Another example of doping is when an element with three valence electrons is introduced into a silicon crystal. Compared to the perfect pairing of pure silicon in which there are no unpaired electrons, there will be one missing valence electron for every phosporus atom. This is called a hole. These holes act like positive charges in that they attract electrons because they are ready to be filled in to complete bonding. An interesting phenomenon that occurs with these holes is that whenever an electron moves to fill in a hole, the electron leaves a hole where it used to be, thus creating this constant movement of valence electrons within the doped crystal. This is how a P-type semiconductor is created.

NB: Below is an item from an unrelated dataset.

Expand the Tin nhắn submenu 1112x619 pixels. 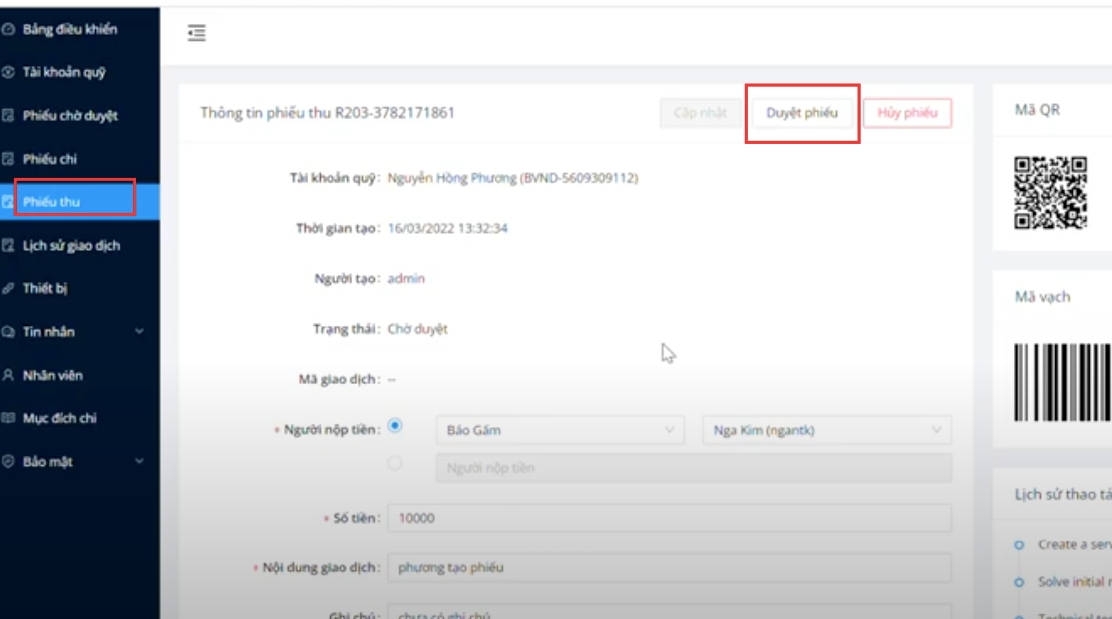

Thus, it should be evident that although both N-type and P-type semiconductors are different in what element they introduce to a pure silicon crystal, they both cause the constant movement of valence electrons within the final product. Moreover, when voltage is applied to these semiconductors, it causes current to flow in one organized direction. This is how electric current is created in semiconductors.

How are they created?

The creation of semiconductors is a very involved and complex process, but it can be simplified down to the most important steps.

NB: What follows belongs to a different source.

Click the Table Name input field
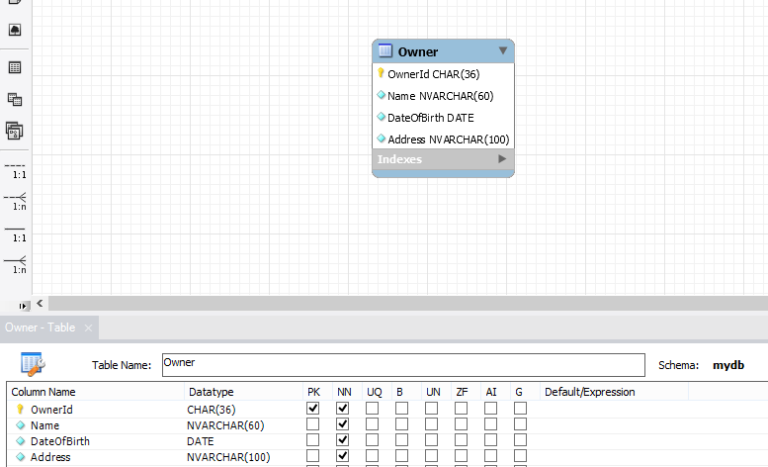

  • Although silicon isn't the best semiconducting material on Earth, it is certainly the most readily available and easy to work with. The most abundant source of silicon is silicon dioxide, also known as sand.
  • Sand is collected and converted to a purified, crystalline form through various chemical and physical processes.
  • The final product is a large crystalline rod of the highest purity silicon, in which there is only one impurity per every 10 million atoms. These rods of silicon are simply called ingots, are with other purified forms of metals.
  • These ingots are then sliced into thin wafers, engraved, processed, and treated in innumerable ways before being cut into square dies for use in processors.
  • The laser engraving process is where the perfectly smooth surface of silicon wafers is formed into all the channels and structures that a processor would use to direct and control electrical current.
  • All of the dies produced at the end are then packaged in various ways, typically onto PCB substrates that are then integrated into larger circuit boards.

Applications

Since semiconductors are the foundation of computer processors, semiconductors are used in hundreds of unique applications, including:

  • Smartphones
  • Laptops
  • Desktops
  • Servers
  • Supercomputers
  • Cars
  • Solar technology
  • Medical equipment
  • Transistors
  • ATMs
  • Diodes
  • Magnetic field sensors
  • MOSFETs
  • CMOS
  • etc...

As shown, semiconductors are used in numerous applications in our daily lives, whether we know it or not. Since it's been explained what semicodutors are, it's also important to recognize why they are useful in all these applications.

  • Due to the vast adundance of sand, silicon semiconductors are economical and mass-produceable.
  • They don't require filament heating for operation, unlike vacuum tubes.
  • Semiconductor devices are solid-state, meaning they are relatively durable.
  • Semiconductor devices are much smaller, cheaper, and more energy efficient than the vacuum tubes they replaced.
  • They don't produce any noise during operation.
  • They have extremely long lifespans. Under light loads, they can be expected to last over 10 years.

Conclusion

With each passing year, more and more semiconductor devices are being brought into the market to continually improve the quality of life of their users. Although the rate of progress has slowed dramatically in silicon semiconductors over earlier years, semiconductors are here to stay for many more decades and possibly centennials. The concept of semiconductors doesn't restrict them to silicon by any means, and research has been made into alternative materials to replace silicon's use as the base material in semiconductors, such as graphene. The future of semiconductors is bright.